Minggu, 11 November 2012

Article#108 - Belajar Agama dari Seorang Atheis

Atheis. Julukan yang disematkan untuk mereka yang menafikan keberadaan Tuhan maupun pengaruh-Nya di alam semesta. Jangan disamakan dengan agnostik (mempercayai bahwa bukti objektif keberadaan Tuhan tidak dan tak akan mencukupi), atau deisme (mempercayai bahwa Tuhan sebagai pencipta, tetapi tidak percaya wahyu dan mukjizat, sekaligus pula tak percaya agama). Walaupun atheis cenderung tak mendapat tempat di Indonesia, tetapi mereka tetap ada, sekelompok orang yang mempertanyakan dengan pemikiran yang kadang dalam, tetapi kadang konyol, tentang eksistensi Tuhan, dan keberadaan-Nya di alam semesta.
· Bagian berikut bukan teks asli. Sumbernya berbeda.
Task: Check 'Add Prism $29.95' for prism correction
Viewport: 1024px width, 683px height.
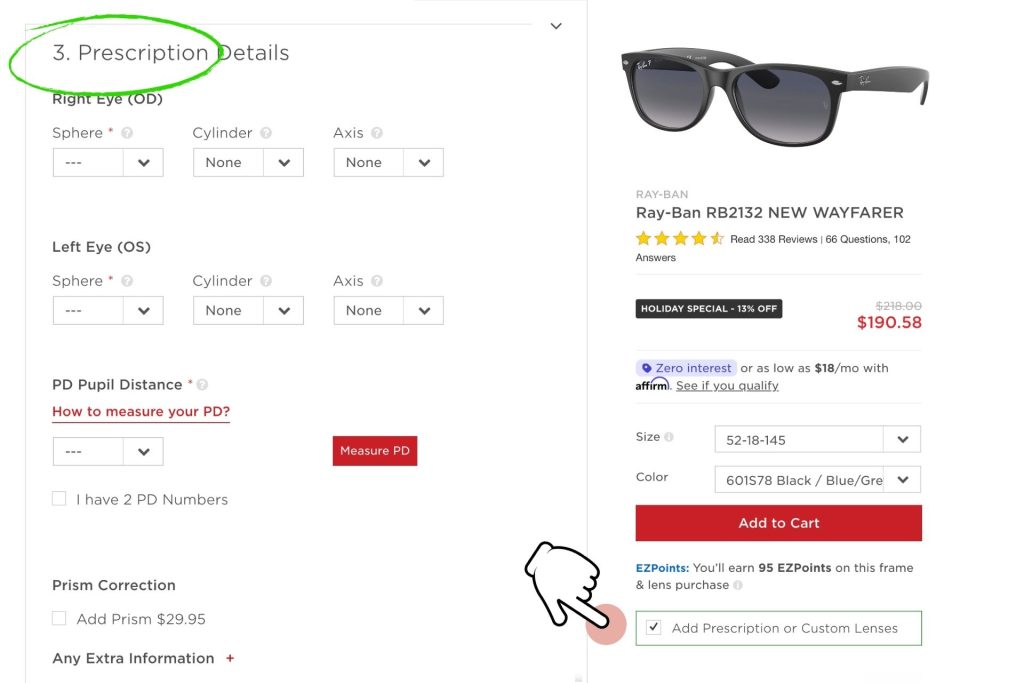Action: (x=59, y=618)
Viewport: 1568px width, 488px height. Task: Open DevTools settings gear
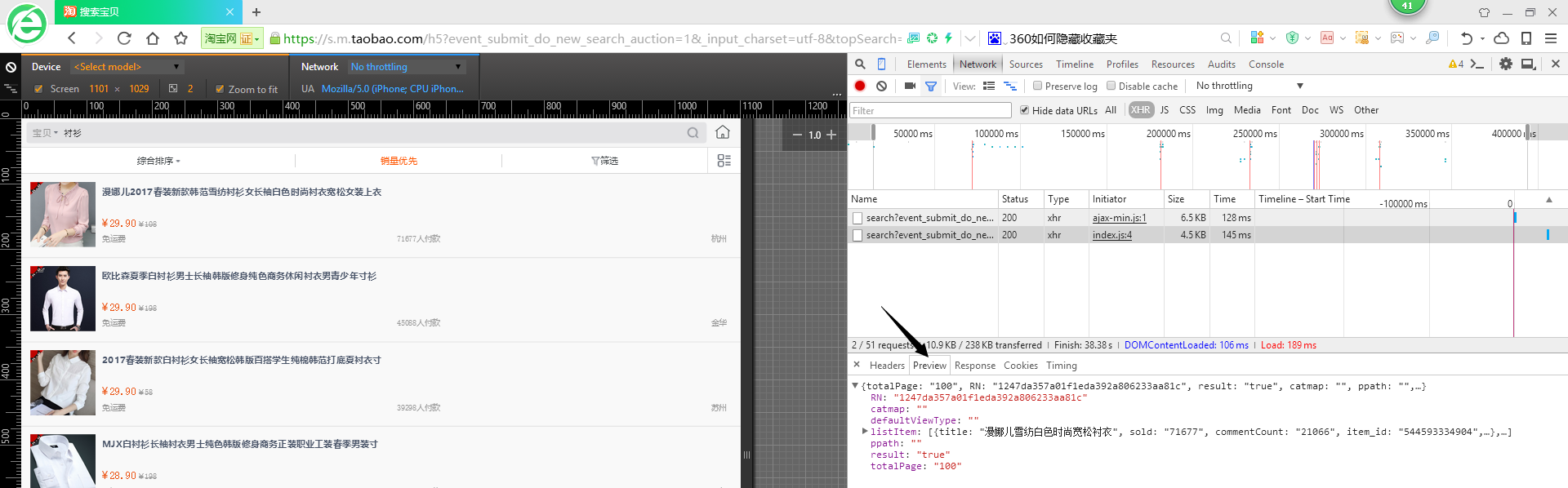(x=1505, y=64)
Santai saja, saya (sebenarnya) tak berniat membahas hal 'kontroversial' semacam ini disini. Kontroversial? Yah, pada nyatanya, pengakuan atas atheisme memang tidak ada dalam undang-undang, karena memang Indonesia mendasarkan kenegaraannya pada ketuhanan, yang pernah disebut oleh pembicara dalam salah satu acara debat terbuka di televisi sebagai 'satu-satunya di dunia selain Israel'. Kalau Anda adalah warga Indonesia yang baik budiman, pastilah   kalimat sila pertama masih bisa terngiang di kepala, "Ketuhanan yang Maha Esa". Tentu saja, sebagai sebuah negara dengan berbagai komunitas yang teguh menjalankan ajaran agama, atheisme terdengar janggal dan tak masuk nalar. Selain 'kejanggalan' itu sendiri, atheis identik dengan komunisme, sebuah paham yang pernah mewarnai kancah politik Indonesia sekian lama dan menyisakan bekas negatif, terutama dari pemberontakan di Madiun tahun 1948, dan kudeta yang jauh lebih terkenal 17 tahun setelahnya, yang mengawali runtuhnya rezim Soekarno yang telah memimpin lebih dari 2 dekade. Dan di beberapa tempat, bahkan mereka membentuk komunitas orang atheis Indonesia, yang beberapa diantaranya pernah dilaporkan karena menyalahi undang-undang tentang larangan menyebarkan atheisme di Indonesia. Apalagi beberapa pihak mengkhawatirkan munculnya provokasi dan lalu perpecahan akibat keberadaan para atheis, yang dinilai masyarakat sebagai sesuatu yang meresahkan.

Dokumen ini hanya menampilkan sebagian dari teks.